Entitled "Revoir Cimabue" ("A New Look at Cimabue"), this new retrospective presents some forty works based around two paintings, Maestà and Christ Mocked.
The second is a panel rediscovered in France in 2019, restored and then classified as a national treasure. It is now in the collections of the Louvre.
The first, restored in 2024, symbolizes Cimabue's renewal of religious iconography. Its restoration has made it possible to rediscover and highlight the variety and subtlety of the colors, from the blue of the Virgin's dress to the gold of the halos, which reflect light like a mirror.
The exhibition explores part of the work of Duccio di Boninsegna, a Sienese painter strongly influenced by Cimabue, of whom he is said to have been a student. The presentation of Cimabue's dyptique - a first - enables us to better identify the influences that guided Duccio's hand in the creation of his own Maestà, commissioned by the city of Siena at the dawn of the 14th century.
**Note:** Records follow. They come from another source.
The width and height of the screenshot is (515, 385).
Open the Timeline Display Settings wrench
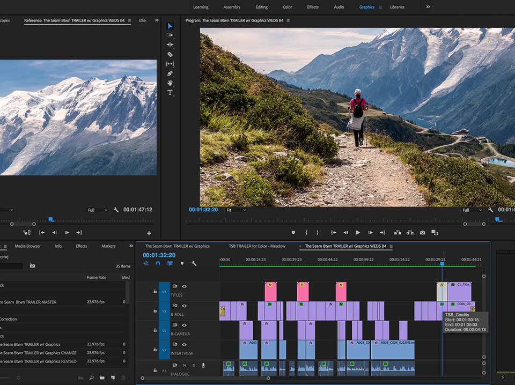(194, 263)
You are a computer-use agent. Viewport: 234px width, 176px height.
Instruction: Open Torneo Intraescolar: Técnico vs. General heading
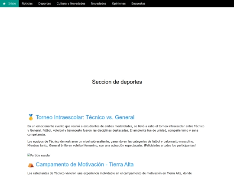85,117
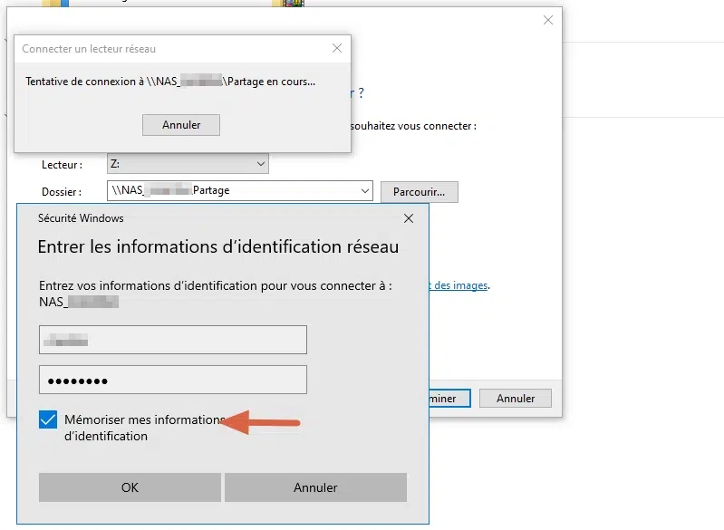The width and height of the screenshot is (724, 530).
Task: Close the network drive wizard window
Action: [547, 20]
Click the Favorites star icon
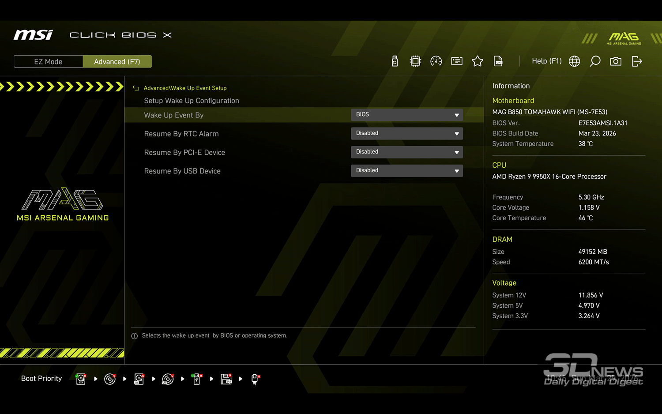This screenshot has height=414, width=662. tap(478, 61)
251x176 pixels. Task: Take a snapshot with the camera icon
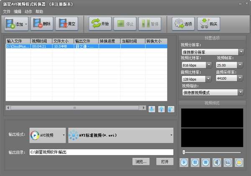[x=228, y=162]
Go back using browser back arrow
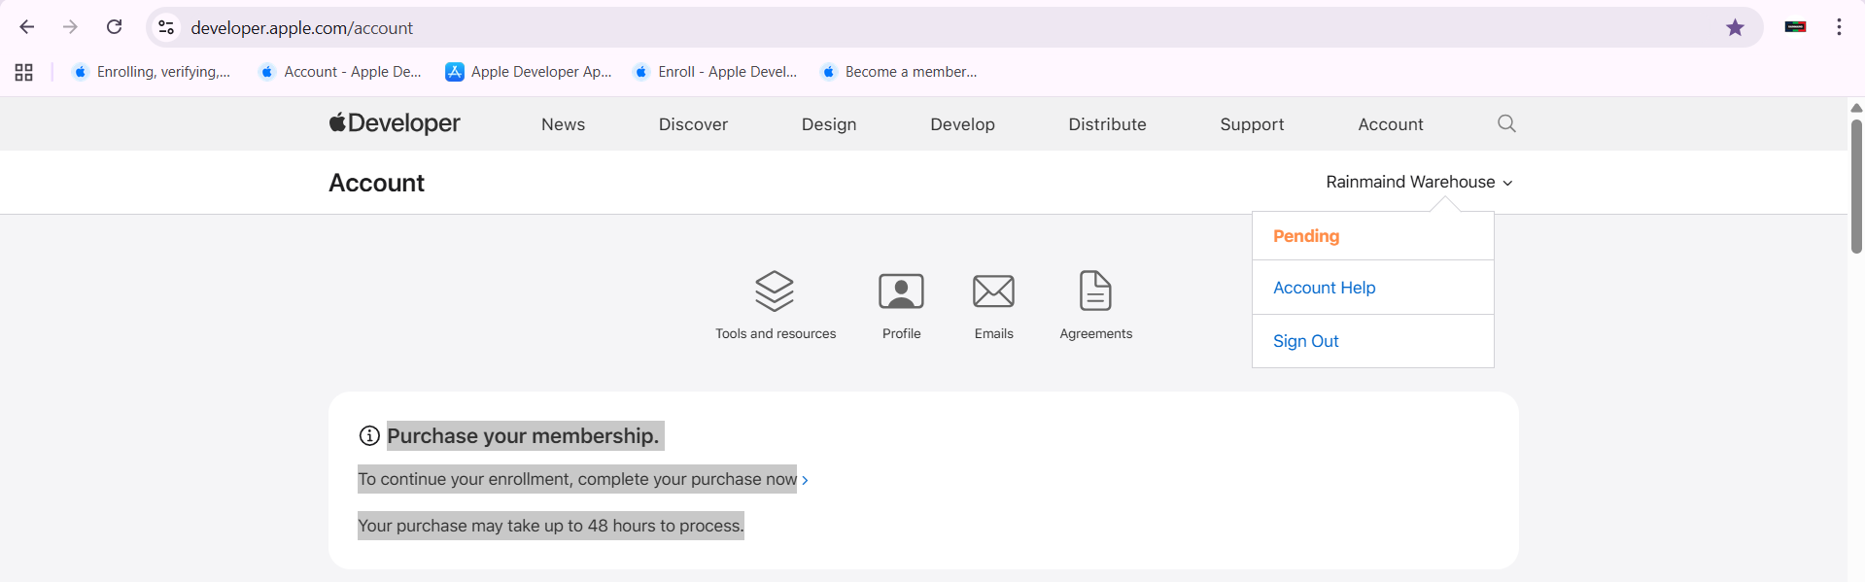Viewport: 1865px width, 582px height. coord(27,27)
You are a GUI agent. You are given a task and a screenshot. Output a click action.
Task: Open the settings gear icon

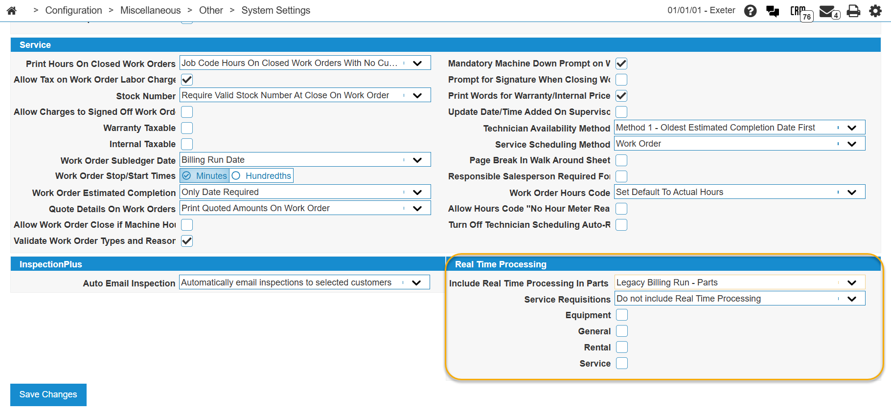click(875, 11)
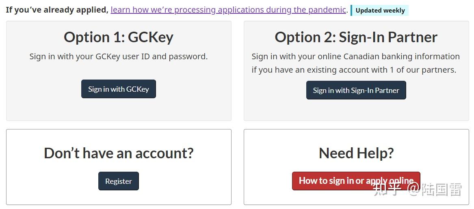Select the Option 1: GCKey heading
The width and height of the screenshot is (474, 209).
[119, 37]
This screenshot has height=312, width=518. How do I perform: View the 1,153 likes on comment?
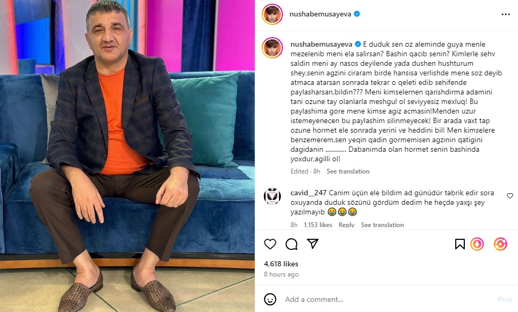(x=318, y=224)
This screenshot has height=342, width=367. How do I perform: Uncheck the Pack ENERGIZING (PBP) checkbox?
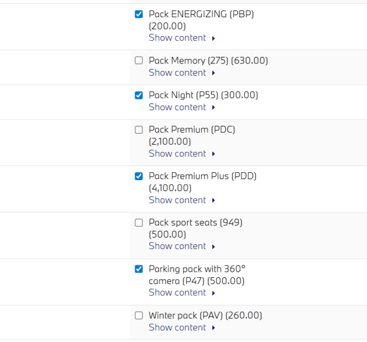click(x=139, y=14)
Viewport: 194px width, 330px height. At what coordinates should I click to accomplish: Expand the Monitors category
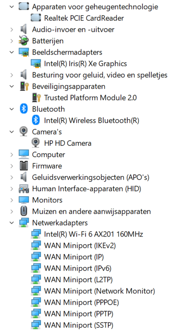pos(12,200)
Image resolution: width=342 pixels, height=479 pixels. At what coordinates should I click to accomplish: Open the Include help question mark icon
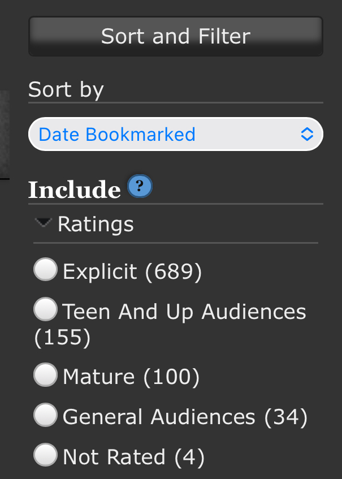(140, 187)
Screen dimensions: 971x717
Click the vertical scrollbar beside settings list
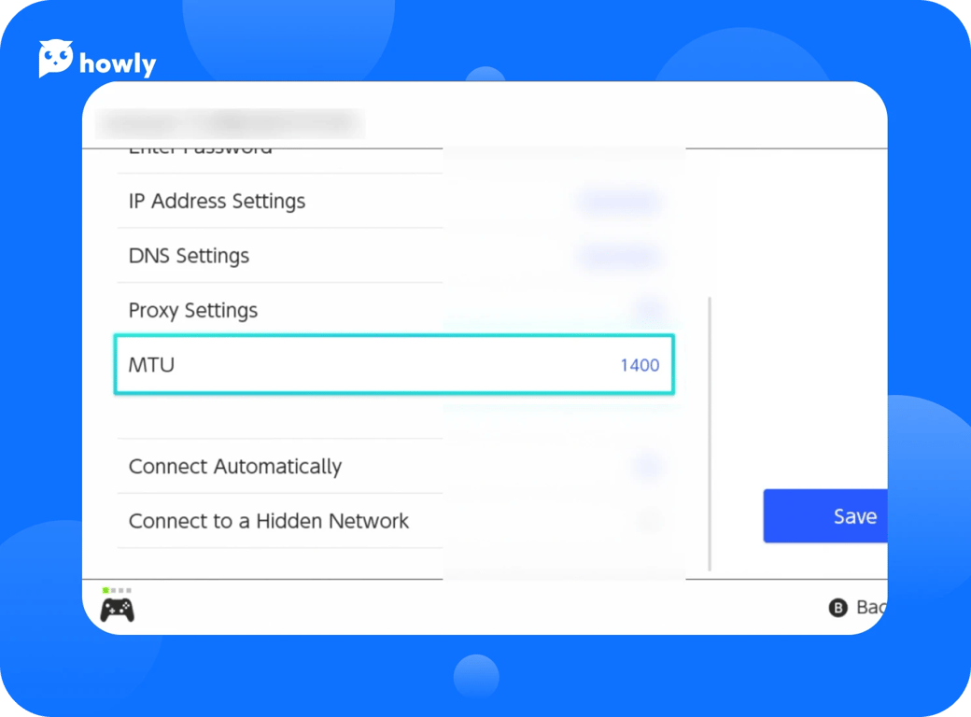click(x=711, y=434)
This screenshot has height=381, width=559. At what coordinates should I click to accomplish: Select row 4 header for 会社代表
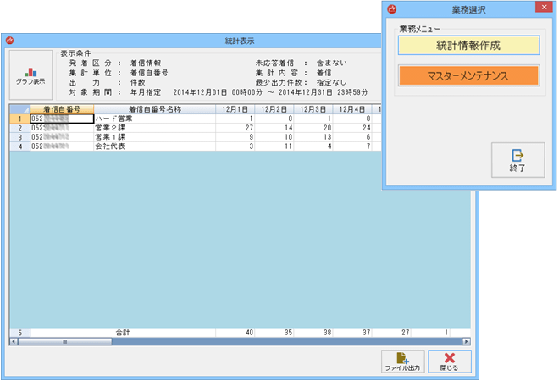[x=19, y=146]
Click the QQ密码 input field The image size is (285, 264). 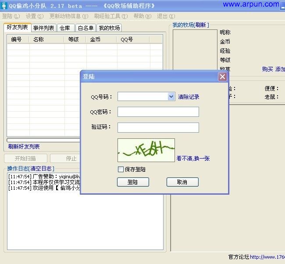pos(158,112)
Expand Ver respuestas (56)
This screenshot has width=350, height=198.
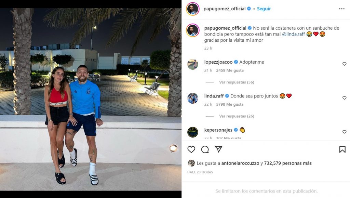pos(237,82)
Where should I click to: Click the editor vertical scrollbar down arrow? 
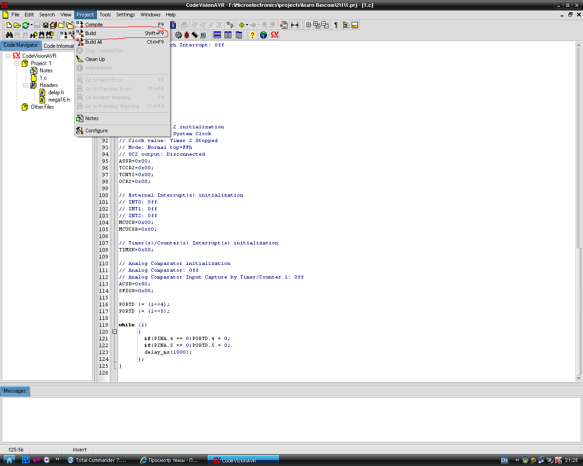tap(578, 378)
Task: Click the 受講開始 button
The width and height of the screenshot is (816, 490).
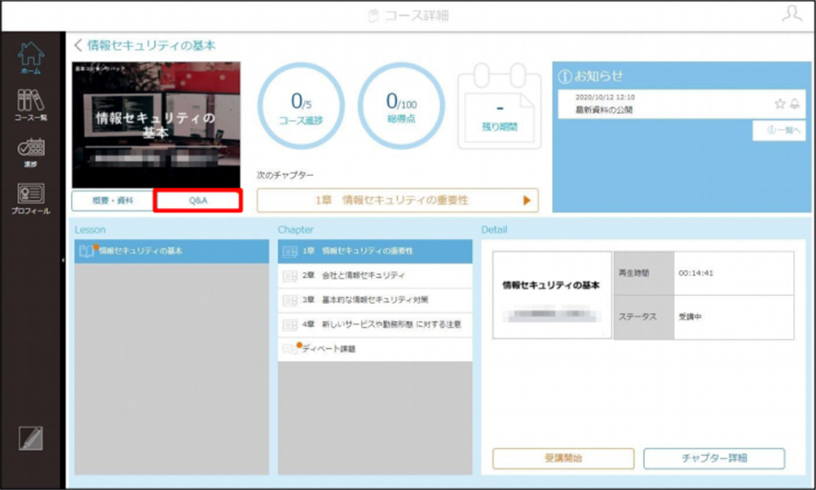Action: [563, 458]
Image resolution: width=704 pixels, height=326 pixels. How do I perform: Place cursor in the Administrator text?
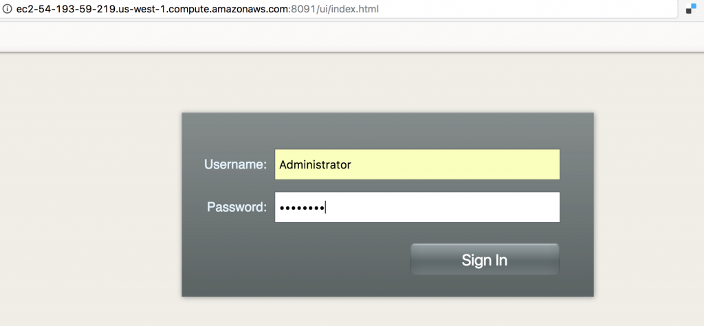pyautogui.click(x=315, y=165)
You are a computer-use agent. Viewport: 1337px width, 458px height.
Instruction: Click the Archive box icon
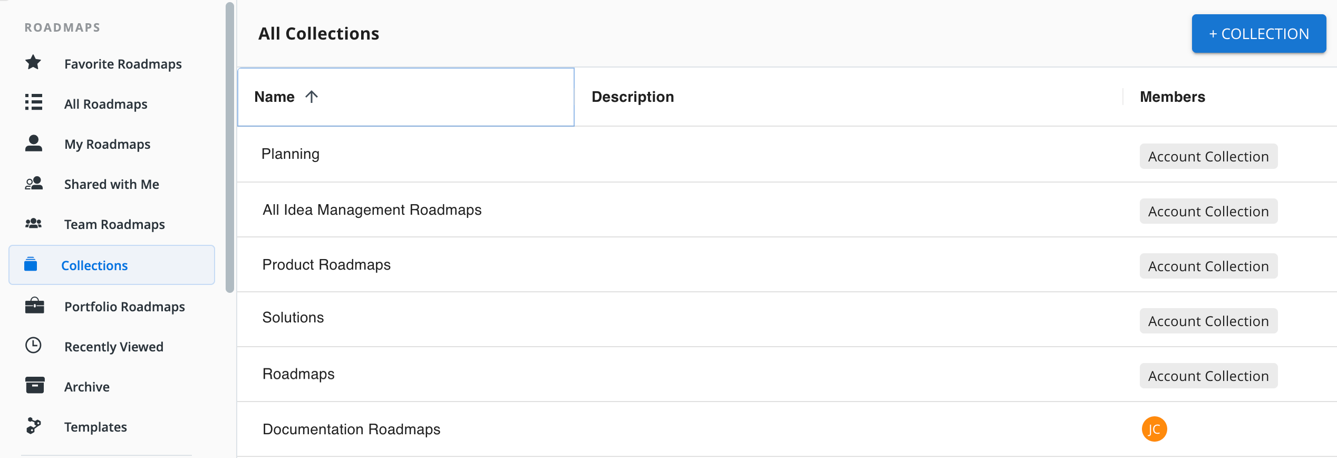pos(34,386)
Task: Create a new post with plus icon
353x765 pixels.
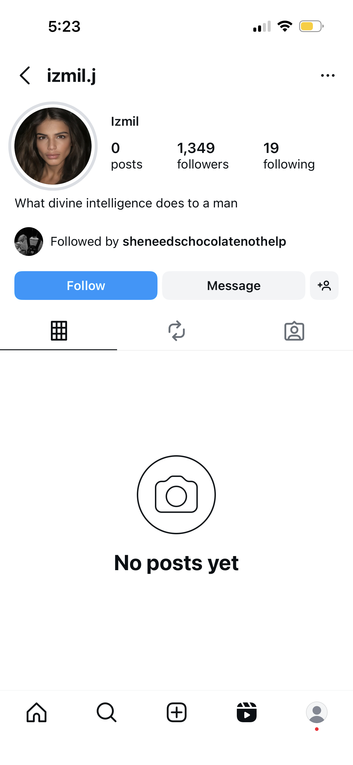Action: tap(177, 712)
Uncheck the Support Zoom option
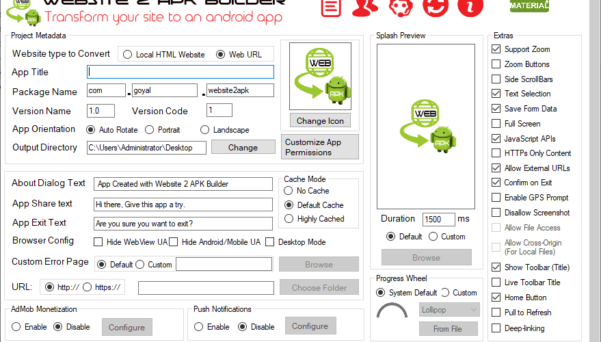601x342 pixels. 496,49
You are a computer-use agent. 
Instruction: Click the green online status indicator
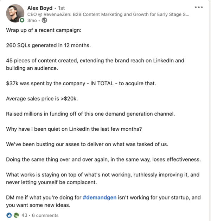click(x=22, y=20)
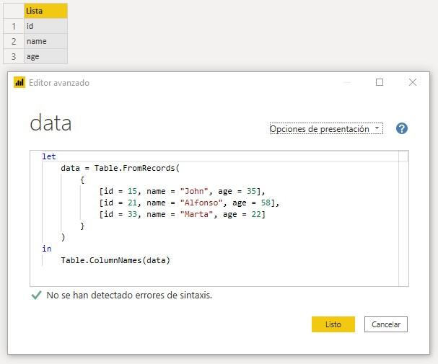Screen dimensions: 438x364
Task: Click the code line containing "Alfonso"
Action: (x=189, y=203)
Finally, the presentation of the Saint Francis of Assisi receiving the stigmata by Giotto, a talented disciple of Cimabue, fully reveals the legacy left by the master. Originally intended to occupy the same location as the Maestà in the Louvre - the tramezzo of Pisa's San Francesco church - this painting is a manifesto of Cimabue's influence on Western painting, marking and inspiring a new generation of artists long after his death in 1302.